## WHAT THE TASK REQUIRES
Your answer should be each line of the entries that contains the word "agent", copied in full.

## RECORDS FOR THE TASK
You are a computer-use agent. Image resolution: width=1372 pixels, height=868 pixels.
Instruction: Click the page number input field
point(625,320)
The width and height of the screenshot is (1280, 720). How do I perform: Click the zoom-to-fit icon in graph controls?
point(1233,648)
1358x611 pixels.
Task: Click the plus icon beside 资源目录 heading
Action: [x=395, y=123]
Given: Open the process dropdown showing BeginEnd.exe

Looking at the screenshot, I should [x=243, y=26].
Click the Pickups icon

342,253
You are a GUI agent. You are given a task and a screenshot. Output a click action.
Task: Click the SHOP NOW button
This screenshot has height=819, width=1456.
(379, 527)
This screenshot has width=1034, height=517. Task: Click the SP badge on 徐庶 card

## ANSWER TO THIS EXERCISE
You are a computer-use agent. Image resolution: width=1372 pixels, height=868 pixels.
You are a GUI agent. You are given a task and a screenshot. Output a click action.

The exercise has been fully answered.